28 Eylül 2011 Çarşamba

İYİ Kİ DOĞMUŞUM




Bugün benim doğum günüm. Kaç yaşıma girdiğimi söylemiyorum bir süredir, çok ısrar eden olursa doğum yılını söylüyorum, hesaplamayı kendiniz yapıverin bir zahmet.

Aslen buçuklu yaşları geçmiş doğum günü çocuklarını böyle sevimsiz soru ve imalarla meşgul etmemek adettendir, değilse bile olmalıdır.

Hatta doğum günü çocuğuna hediyeler almak, çiçekler göndermek, sürprizler yapmak da sevdiğimiz adetlerimizdendir, itinayla yaşatılmalıdır.

Doğduktan sonra ilk eve giderken abime çikolata ve oyuncaklar götürdüğüm, birbirimizi kıskanmayalım diye abimin doğum gününde bana, benim doğum günümde ona da hediye alınan günlerden abimin de bana hediye aldığı günlere geldik.

Duruşma sıramın gelmesi için mahkeme kapısında geçmek bilmeyen şu zaman, iş yılların uçup gitmesine gelince ne de çabuk geçiveriyor öyle.

İpek Ongun’un yaş 17’sini okuyup “Ah bir 17 olsak” dediğimiz yaşlarımızı gülümseyerek hatırlıyorum.

Üniversiteye kayıt yaptırdığımda 17 yaşında idim ve Foça’daki barlara henüz 18 olamamışken üniversite kimliğimi gösterip girdiğimi hatırlıyorum.

Çocukken sorulduğunda; “3,5 yaşındayım” şeklinde yaşımızı marifetmiş gibi bir üst yaşa yuvarladığımızı unutup şimdilerde “Ama ben eylül doğumluyum, daha doğum günüme çok var” ya da “1 yaşında doğmuyor ki insan” diyip bir alttaki yaşa yuvarlamayı tercih ediyorum nedense.

Birileri “Aa yaşını hiç göstermiyorsun, ben seni yeni mezunsun sanmıştım” dediğinde içten içe sevineceğimi, “Ah şu okul bir bitse de kurtulsak” diye düşündüğüm günlerde aklımın ucundan bile geçirmemiştim.

(Ne kadar zaman önce olduğu önemli olmayan) 30. doğum günümde yaşımı 30’a sabitleme kararı almıştım.

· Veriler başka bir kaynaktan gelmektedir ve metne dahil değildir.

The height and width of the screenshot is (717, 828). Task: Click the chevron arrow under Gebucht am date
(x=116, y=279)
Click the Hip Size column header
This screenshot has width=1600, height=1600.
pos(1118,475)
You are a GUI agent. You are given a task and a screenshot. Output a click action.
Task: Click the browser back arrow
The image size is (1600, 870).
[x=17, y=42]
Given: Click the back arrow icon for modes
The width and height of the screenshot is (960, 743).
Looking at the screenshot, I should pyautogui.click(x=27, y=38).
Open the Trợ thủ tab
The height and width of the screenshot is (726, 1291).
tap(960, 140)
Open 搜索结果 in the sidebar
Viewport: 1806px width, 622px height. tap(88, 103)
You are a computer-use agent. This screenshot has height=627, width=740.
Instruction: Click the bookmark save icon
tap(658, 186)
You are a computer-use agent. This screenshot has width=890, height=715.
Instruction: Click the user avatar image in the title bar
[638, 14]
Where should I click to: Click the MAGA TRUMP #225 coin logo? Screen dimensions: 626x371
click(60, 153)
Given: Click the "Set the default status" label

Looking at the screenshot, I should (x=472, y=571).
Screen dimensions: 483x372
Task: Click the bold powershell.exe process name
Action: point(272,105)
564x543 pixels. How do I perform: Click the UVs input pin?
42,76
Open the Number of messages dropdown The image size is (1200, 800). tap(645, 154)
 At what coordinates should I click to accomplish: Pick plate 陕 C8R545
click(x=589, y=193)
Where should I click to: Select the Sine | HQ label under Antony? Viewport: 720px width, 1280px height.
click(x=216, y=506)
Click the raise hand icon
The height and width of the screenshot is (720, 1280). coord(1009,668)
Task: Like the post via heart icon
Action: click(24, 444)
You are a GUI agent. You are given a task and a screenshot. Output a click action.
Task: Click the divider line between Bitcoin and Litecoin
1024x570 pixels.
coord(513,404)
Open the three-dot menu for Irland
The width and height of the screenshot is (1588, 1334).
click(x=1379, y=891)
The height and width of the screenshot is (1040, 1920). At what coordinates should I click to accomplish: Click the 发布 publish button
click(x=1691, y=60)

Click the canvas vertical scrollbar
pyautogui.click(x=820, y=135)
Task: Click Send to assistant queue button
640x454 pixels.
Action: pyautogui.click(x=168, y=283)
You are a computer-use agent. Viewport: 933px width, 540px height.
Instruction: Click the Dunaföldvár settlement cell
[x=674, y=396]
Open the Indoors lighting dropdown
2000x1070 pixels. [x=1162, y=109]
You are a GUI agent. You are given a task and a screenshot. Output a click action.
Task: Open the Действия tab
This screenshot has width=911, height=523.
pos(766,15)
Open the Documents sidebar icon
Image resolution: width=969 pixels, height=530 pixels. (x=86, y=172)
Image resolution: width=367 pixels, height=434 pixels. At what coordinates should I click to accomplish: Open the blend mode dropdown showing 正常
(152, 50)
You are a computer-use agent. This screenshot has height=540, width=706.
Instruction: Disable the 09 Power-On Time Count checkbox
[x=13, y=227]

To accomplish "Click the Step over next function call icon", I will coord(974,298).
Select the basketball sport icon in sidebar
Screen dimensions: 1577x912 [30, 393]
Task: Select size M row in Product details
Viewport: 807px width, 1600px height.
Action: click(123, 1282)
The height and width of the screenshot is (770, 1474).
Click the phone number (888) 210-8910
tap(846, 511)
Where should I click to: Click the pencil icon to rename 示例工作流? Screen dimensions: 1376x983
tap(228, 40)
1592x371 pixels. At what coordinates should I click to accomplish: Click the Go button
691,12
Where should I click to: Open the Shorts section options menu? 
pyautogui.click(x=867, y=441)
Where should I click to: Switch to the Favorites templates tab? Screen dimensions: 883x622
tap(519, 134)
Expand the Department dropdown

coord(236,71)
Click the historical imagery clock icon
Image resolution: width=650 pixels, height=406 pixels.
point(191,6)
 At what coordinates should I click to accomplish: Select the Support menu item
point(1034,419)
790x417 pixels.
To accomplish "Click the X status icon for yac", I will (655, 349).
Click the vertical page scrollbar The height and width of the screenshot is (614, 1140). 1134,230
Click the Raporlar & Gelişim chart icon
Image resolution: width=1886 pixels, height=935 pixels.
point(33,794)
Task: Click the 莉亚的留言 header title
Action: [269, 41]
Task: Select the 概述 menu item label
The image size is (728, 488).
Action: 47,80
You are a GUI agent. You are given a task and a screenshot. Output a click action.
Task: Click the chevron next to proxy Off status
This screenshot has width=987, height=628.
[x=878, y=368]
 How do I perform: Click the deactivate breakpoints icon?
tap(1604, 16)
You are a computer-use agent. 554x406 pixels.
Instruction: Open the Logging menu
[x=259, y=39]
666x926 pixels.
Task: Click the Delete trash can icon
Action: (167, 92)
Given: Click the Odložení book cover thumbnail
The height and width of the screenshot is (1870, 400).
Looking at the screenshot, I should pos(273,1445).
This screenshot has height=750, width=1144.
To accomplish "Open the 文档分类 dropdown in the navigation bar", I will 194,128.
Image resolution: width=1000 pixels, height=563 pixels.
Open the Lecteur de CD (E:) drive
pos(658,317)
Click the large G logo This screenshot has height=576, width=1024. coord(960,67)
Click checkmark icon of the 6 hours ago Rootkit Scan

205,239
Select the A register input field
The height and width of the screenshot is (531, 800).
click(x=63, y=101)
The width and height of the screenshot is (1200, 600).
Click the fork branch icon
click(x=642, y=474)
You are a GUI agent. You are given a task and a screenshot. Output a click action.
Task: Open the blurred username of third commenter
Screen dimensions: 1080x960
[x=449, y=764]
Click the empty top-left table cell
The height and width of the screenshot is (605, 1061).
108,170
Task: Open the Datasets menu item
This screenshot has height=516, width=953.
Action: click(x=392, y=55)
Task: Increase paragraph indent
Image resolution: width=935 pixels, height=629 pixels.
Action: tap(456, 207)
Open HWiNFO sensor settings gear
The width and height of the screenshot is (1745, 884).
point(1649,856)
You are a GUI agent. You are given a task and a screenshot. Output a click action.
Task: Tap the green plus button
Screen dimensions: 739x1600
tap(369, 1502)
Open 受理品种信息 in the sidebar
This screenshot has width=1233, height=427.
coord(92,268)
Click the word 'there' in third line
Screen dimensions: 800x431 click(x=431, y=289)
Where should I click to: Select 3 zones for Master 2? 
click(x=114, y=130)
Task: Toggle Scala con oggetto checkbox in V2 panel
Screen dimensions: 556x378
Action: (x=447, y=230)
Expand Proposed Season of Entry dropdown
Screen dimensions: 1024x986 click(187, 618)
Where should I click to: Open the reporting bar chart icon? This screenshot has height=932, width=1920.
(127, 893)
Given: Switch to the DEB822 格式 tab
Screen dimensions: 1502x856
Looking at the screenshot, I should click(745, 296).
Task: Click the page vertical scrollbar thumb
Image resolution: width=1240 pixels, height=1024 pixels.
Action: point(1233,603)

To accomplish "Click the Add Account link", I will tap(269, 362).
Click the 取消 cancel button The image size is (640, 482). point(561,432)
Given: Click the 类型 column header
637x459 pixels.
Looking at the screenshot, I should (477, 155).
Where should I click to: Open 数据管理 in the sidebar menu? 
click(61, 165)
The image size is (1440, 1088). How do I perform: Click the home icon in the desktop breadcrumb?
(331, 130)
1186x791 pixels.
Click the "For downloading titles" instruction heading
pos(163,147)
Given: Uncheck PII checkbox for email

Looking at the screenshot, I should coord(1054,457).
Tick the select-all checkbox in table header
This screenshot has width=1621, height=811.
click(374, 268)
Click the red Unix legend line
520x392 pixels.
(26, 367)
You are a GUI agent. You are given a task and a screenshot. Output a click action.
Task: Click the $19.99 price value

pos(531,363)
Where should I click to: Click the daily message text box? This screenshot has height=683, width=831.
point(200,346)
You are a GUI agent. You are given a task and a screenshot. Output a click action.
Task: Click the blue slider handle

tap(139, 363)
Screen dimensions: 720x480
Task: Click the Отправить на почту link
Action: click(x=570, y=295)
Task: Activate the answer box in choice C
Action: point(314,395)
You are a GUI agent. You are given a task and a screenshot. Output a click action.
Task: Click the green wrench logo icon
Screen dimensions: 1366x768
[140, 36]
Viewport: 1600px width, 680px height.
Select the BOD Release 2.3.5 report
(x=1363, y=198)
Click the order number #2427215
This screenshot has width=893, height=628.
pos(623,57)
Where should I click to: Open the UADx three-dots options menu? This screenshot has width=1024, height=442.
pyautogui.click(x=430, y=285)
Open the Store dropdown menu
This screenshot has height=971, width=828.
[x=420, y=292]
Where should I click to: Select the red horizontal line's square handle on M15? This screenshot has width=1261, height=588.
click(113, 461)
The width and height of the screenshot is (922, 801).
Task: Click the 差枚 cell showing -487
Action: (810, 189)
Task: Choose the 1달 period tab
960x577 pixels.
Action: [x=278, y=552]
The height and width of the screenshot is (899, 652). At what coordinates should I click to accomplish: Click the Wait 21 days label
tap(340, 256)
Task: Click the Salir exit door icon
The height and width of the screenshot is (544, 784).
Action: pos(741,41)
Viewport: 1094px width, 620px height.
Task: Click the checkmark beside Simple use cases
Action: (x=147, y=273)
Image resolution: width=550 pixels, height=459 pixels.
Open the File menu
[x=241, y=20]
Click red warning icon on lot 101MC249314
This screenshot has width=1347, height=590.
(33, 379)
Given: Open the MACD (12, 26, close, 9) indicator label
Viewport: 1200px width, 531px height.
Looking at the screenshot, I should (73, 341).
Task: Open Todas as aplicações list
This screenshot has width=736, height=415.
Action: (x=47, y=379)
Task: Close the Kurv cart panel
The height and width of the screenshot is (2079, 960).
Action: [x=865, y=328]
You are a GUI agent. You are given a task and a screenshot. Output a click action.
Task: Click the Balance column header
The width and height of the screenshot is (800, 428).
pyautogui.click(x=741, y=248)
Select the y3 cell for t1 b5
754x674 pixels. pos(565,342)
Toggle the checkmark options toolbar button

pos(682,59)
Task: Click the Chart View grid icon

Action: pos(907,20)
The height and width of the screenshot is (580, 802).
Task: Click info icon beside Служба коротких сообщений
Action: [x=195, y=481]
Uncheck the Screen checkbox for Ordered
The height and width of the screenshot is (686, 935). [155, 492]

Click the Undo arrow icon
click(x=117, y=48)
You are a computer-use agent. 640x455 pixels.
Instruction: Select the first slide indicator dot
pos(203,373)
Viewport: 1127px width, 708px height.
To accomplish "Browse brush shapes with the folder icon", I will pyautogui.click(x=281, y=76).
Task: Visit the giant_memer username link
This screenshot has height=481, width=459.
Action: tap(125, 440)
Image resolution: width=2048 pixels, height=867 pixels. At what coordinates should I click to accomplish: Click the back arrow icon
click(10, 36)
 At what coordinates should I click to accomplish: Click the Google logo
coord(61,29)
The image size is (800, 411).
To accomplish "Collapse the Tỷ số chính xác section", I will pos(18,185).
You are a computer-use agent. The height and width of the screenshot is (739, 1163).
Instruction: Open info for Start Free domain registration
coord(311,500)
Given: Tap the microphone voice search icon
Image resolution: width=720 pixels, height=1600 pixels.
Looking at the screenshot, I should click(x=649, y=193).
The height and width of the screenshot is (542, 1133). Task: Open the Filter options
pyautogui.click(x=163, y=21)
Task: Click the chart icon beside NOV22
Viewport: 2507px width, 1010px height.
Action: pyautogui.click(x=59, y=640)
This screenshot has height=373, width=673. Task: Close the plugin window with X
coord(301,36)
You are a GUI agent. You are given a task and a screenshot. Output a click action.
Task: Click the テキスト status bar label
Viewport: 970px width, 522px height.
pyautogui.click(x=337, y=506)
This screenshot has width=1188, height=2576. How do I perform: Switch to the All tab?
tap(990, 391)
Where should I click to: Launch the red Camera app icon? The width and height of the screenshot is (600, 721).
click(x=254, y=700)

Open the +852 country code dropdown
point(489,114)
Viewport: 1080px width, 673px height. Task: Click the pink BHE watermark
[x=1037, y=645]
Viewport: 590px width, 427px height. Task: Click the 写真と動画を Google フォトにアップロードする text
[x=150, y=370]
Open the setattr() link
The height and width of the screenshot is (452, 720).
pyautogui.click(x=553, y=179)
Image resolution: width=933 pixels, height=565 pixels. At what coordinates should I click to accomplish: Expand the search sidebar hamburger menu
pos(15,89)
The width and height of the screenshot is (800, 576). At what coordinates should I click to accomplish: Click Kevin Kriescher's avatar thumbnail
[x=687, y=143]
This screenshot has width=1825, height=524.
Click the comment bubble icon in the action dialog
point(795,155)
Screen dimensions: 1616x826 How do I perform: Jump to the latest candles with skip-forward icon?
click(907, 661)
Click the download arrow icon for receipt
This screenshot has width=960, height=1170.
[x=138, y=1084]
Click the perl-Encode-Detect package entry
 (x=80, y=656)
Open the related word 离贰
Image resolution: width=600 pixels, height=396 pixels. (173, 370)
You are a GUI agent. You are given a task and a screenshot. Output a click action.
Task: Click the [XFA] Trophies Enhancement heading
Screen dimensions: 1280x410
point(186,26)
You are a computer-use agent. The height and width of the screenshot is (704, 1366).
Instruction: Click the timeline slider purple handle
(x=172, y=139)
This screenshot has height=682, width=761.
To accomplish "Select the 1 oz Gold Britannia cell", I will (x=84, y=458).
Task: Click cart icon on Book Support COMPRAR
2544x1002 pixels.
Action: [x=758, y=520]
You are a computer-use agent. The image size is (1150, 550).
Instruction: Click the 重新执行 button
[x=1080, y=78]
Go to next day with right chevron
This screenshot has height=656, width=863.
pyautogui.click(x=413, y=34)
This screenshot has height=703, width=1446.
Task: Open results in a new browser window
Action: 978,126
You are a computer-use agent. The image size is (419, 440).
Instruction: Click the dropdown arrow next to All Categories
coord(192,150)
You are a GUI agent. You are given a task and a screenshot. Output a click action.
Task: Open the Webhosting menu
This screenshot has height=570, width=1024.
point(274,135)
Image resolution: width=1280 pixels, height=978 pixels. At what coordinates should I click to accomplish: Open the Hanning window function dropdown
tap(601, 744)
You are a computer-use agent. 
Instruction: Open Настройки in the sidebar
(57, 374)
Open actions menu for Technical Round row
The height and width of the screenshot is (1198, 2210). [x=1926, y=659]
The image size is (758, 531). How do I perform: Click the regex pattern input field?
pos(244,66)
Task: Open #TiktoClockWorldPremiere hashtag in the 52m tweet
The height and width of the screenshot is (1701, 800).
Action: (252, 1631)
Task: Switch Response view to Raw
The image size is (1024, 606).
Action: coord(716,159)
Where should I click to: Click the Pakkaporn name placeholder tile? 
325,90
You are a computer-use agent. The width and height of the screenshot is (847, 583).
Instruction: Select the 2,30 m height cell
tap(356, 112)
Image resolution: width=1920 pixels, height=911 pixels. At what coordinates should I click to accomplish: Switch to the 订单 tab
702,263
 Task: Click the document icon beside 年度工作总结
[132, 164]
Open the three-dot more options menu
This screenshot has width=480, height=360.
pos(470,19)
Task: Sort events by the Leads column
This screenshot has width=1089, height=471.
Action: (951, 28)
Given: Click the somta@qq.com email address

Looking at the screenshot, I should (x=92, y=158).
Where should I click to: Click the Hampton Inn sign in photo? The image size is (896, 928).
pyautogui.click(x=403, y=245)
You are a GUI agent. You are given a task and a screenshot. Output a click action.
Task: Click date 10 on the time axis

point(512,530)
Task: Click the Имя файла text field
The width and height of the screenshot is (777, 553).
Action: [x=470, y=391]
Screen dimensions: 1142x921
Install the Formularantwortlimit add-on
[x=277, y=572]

Yani en az bir 10 yıl boyunca 30 kalmayı planlıyorum kısmetse.

Kimilerinin aksine doğum günümü kutlamayı, sevdiklerimle paylaşmayı çok severim. O yüzden her yıl farklı bir şekilde bu mutlu günü kutluyorum.

Hatta kutlamalar birkaç gün öncesinden gelen telefonlarla başladığı için buna “kutlu doğum haftası” diyorum. Yaşımı sabitlemiş olduğumdan artık yaşlanmıyor olsam da yaş günümü yurtta ve tüm dünyada renkli törenlerle kutlamayı seviyorum.(Ne var internet çağında değil miyiz?)

İnternet sağolsun, twitter’dan, facebook’tan doğum günümü öğrenip kutlayanlara, cep telefonumdan tebrik mesajı atanlara, arayanlara teşekkür etmekten yoruldum, öğle yemeğim buz gibi oldu falan ama hiç şikâyetçi değilim. Yani sanırım bir 400 kere daha “teşekkür ediyorum” diyecek olsam hayır demem bugün.(401) Sevildiğini bilmek güzel şey…

Burçlarla pek ilgim olmasa da yükselenim de aynı olduğu için duble terazi olduğumu ve kendi burcum diye demiyorum ama terazinin çok süper bir burç olduğunu da biliyorum.


İyi ki doğmuşum, iyi ki doğum günümü hatırlayan dostlarım var. Beni bugün gülümsettiğiniz için “teşekkür ederim” (402), sizlere de bulaşmıştır inşallah gülümsemem.


NOT: Doğum günü şarkısı olarak MFÖ’den “yaşın hep 19”u seçtim.

1 yorum:

  1. Kutlu olsun Mervecan;)
    Saglikla ve sevdiklerinle nice nice yillar dilerim canim.